Lezione di storia locale con la gallina nera atriana

13 Novembre 2014

ATRI. La famosa gallina nera atriana entra nelle scuole. L’iniziativa è stata promossa dall’Oasi dei Calanchi di Atri nell’ambito del progetto “Colture e cultura”, finalizzato alla riscoperta delle...
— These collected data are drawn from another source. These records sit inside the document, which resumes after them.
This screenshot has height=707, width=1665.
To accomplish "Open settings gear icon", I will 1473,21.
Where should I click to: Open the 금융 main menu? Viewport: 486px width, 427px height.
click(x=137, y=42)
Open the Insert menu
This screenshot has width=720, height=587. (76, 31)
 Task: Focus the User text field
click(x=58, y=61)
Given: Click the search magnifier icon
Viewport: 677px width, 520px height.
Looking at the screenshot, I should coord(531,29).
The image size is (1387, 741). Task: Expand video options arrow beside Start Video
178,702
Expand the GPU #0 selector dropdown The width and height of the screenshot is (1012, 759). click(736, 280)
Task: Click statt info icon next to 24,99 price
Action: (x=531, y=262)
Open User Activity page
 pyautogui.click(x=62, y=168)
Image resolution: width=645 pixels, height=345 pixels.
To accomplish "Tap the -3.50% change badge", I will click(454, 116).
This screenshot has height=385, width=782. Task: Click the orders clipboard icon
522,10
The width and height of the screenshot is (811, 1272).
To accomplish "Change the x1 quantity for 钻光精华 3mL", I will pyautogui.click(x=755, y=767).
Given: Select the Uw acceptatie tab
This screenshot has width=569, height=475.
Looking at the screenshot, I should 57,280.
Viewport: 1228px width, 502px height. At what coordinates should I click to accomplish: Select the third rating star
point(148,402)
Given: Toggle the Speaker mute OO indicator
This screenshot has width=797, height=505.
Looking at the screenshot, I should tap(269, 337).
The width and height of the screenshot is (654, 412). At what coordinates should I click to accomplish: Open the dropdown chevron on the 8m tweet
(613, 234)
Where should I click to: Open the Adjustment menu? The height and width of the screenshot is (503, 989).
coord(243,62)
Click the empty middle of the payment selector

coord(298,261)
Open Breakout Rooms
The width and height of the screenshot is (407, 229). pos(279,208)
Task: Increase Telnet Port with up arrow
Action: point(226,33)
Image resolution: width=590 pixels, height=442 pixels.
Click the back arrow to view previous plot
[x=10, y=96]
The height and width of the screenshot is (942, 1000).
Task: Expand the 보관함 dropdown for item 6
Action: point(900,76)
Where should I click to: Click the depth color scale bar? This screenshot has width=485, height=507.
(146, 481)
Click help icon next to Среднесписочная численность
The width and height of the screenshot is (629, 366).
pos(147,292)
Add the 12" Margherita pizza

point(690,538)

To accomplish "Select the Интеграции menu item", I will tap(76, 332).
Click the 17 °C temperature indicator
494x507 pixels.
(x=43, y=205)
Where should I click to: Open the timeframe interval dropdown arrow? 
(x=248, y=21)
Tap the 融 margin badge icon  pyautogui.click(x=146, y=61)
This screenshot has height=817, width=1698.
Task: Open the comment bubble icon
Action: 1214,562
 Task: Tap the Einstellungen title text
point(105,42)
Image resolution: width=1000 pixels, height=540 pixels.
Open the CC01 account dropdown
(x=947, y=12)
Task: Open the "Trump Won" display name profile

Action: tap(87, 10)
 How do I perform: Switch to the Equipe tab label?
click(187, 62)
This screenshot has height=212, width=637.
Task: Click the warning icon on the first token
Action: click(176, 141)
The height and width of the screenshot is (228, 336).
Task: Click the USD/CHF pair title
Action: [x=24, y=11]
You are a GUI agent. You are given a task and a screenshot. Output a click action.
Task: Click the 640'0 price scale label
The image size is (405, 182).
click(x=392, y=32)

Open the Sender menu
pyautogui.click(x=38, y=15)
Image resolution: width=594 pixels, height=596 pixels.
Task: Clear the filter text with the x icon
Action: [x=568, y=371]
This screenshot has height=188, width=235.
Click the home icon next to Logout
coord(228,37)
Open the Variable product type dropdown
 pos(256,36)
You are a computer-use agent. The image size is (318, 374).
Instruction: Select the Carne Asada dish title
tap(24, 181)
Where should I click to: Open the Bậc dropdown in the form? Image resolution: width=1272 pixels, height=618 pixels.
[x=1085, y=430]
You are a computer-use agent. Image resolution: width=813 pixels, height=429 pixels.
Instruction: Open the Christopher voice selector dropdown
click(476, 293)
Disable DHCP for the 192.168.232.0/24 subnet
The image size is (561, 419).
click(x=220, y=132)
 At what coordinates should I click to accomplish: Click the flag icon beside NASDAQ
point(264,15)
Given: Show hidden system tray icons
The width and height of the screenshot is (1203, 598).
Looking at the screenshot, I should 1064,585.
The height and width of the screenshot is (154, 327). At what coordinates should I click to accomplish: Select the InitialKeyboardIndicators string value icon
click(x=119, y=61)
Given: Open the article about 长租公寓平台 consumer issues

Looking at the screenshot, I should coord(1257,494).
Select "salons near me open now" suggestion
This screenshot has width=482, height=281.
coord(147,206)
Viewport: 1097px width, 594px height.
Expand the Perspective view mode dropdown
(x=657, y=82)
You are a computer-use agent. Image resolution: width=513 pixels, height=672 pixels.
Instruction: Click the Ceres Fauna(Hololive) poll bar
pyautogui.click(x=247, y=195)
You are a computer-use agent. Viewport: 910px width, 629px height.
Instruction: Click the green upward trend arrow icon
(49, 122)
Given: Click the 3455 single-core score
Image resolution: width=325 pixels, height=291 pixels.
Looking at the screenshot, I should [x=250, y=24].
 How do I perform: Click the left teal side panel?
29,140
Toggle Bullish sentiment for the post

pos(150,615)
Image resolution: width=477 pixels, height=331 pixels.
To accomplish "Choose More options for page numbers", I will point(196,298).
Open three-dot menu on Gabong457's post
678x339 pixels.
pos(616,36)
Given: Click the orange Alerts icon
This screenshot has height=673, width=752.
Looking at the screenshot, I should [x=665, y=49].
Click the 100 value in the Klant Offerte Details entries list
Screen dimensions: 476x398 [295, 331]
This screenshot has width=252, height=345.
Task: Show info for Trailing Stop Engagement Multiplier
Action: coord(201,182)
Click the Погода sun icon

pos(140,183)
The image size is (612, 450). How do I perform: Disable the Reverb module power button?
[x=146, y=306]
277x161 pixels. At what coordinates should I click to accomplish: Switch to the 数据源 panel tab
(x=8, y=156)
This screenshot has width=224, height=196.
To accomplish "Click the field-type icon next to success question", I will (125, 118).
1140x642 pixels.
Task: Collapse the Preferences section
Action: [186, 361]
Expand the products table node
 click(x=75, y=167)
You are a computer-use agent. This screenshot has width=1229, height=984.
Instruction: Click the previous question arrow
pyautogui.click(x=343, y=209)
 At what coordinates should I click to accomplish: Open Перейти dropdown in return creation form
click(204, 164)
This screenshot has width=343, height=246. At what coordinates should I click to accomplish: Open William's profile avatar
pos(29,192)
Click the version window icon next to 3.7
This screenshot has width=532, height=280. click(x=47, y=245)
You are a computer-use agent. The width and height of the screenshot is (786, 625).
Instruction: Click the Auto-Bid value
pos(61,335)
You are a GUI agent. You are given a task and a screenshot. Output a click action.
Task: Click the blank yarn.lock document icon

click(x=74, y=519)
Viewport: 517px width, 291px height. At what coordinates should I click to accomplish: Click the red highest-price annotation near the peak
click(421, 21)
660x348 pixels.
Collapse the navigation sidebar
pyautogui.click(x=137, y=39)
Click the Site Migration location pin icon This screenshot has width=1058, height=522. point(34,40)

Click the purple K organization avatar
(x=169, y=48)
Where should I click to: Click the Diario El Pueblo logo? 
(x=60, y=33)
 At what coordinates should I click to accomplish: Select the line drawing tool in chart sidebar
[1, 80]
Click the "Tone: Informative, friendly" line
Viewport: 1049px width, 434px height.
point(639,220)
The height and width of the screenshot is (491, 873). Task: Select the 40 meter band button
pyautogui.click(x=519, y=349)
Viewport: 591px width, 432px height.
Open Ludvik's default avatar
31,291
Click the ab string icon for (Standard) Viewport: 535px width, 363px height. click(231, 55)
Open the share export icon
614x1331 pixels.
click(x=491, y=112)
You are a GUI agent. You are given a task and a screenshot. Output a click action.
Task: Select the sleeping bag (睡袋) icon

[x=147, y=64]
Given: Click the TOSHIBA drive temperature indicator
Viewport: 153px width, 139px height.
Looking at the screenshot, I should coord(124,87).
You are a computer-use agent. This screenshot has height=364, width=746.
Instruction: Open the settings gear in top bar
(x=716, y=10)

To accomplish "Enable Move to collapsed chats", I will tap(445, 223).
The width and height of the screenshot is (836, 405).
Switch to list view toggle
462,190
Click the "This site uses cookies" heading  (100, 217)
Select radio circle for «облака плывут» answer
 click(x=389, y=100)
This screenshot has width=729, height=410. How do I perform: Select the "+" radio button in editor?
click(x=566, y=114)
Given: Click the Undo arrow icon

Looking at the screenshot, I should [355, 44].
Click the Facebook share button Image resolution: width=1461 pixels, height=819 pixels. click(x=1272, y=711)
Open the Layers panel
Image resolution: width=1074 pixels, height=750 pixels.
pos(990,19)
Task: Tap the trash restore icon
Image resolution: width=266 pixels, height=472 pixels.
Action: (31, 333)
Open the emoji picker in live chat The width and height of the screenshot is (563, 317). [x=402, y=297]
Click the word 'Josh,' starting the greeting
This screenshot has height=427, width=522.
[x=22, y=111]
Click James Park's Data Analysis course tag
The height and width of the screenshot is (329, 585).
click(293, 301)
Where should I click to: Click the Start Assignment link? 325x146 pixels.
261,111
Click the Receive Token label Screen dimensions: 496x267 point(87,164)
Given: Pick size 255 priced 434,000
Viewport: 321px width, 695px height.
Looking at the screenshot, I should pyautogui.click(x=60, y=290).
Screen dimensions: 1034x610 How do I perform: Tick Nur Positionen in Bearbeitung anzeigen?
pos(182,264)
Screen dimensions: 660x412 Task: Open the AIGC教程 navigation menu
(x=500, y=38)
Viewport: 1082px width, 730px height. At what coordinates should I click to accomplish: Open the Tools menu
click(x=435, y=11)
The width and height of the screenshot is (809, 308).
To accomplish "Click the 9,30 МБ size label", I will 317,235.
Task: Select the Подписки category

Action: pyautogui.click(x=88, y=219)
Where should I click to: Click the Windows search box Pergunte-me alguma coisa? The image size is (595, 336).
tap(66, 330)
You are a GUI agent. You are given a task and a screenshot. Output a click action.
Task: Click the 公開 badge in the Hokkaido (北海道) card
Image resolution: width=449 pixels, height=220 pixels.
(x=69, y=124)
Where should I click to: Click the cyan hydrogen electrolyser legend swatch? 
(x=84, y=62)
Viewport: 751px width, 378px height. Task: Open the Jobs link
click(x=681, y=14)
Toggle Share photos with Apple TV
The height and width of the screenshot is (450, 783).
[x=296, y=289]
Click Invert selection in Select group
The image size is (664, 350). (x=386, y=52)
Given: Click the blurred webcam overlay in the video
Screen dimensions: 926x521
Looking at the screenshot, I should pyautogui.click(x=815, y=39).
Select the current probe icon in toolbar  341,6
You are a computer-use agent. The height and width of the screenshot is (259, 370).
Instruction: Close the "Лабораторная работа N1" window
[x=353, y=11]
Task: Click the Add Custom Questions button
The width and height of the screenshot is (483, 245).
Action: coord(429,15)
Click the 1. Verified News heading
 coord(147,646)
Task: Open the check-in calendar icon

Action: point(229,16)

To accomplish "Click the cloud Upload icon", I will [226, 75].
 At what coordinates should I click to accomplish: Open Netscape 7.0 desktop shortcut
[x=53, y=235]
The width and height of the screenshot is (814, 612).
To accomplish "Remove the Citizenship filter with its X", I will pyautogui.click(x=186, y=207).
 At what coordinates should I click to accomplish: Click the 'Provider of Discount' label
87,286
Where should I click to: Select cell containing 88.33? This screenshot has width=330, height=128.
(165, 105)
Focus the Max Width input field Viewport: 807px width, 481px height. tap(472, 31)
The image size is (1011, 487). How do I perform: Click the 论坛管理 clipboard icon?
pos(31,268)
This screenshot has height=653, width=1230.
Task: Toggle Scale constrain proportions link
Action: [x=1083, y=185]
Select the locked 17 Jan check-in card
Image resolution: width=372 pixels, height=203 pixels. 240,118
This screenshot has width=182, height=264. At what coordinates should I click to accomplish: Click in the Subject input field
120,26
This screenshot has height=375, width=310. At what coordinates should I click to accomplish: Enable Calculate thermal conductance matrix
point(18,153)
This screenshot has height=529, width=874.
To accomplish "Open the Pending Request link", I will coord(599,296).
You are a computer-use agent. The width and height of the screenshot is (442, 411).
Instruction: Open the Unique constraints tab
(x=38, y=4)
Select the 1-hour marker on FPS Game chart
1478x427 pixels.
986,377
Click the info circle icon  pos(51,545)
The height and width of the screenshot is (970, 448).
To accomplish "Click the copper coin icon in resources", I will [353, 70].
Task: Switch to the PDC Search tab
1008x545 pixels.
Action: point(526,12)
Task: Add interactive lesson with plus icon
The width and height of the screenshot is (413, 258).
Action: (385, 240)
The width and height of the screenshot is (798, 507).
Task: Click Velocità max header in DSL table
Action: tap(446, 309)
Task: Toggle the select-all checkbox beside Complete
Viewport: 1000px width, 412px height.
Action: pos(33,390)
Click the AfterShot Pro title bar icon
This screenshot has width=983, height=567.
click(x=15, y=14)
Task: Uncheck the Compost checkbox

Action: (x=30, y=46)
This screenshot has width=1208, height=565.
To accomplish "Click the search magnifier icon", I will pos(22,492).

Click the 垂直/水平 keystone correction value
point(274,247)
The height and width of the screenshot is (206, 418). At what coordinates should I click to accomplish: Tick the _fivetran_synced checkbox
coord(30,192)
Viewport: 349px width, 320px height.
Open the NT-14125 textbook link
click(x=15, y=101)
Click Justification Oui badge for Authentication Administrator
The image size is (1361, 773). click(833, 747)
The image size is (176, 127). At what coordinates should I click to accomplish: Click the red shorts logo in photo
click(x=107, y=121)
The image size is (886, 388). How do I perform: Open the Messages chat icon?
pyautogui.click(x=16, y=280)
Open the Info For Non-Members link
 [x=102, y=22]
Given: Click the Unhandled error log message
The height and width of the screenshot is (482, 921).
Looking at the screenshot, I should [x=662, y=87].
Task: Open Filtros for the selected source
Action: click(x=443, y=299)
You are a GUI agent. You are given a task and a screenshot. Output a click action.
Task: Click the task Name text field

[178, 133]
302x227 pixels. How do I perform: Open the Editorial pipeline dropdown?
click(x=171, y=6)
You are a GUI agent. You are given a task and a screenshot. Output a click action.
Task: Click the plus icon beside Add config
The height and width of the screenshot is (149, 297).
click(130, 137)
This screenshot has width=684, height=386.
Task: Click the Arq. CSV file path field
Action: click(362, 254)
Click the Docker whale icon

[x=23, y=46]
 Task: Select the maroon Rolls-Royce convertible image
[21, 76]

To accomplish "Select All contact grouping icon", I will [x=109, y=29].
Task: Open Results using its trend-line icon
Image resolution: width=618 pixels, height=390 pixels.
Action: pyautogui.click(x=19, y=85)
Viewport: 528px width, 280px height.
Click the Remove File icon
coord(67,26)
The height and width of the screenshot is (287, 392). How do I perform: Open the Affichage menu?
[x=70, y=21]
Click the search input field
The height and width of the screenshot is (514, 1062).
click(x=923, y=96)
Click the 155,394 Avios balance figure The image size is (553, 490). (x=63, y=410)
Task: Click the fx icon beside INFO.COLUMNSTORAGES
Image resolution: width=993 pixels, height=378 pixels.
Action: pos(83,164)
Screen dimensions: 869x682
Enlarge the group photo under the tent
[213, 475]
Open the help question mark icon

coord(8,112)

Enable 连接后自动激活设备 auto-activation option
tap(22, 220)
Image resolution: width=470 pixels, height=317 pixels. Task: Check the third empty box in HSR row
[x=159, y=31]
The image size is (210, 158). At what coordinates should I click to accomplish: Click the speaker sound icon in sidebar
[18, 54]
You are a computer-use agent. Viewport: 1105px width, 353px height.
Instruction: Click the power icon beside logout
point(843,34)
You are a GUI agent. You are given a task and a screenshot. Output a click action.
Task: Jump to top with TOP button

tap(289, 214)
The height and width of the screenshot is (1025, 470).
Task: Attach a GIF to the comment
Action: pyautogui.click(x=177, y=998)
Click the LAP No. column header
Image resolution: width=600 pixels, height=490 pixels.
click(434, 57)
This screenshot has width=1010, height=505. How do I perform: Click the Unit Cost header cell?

ATRI. La famosa gallina nera atriana entra nelle scuole. L’iniziativa è stata promossa dall’Oasi dei Calanchi di Atri nell’ambito del progetto “Colture e cultura”, finalizzato alla riscoperta delle tradizioni e della storia locale. La scorsa settimana alla scuola elementare “Radici” il presidente dell’oasi Adriano De Ascentiis ha portato in classe un esemplare della gallina ovaiola nera, specie che risale ai tempi dei romani e che sembrava ormai dimenticata dalla storia. Gli appuntamenti si ripeteranno anche nei prossimi mesi. La facoltà di Bioscienze dell’università Teramo è riuscita a caratterizzare la razza originale della gallina che al momento può contare dodici coppie di esemplari puri presenti su tutto il territorio provinciale. Durante le lezioni gli studenti hanno riprodotto l’immagine della gallina, compilando delle schede informative che serviranno a diffondere la conoscenza della specie e il suo allevamento. Infatti anche l’alimentazione fatta di grani e mais locali permetterà alla gallina di rientrare in un’ esclusiva filiera del territorio.

Dell’ovaiola atriana parlarono anche Plinio il Vecchio e Aristotele, che ne esaltarono la particolare fecondità. La gallina era stata perfino ritratta sulle storiche monete romane di Atri risalenti al periodo compreso tra il quarto ed il sesto secolo dopo Cristo. (d.f.)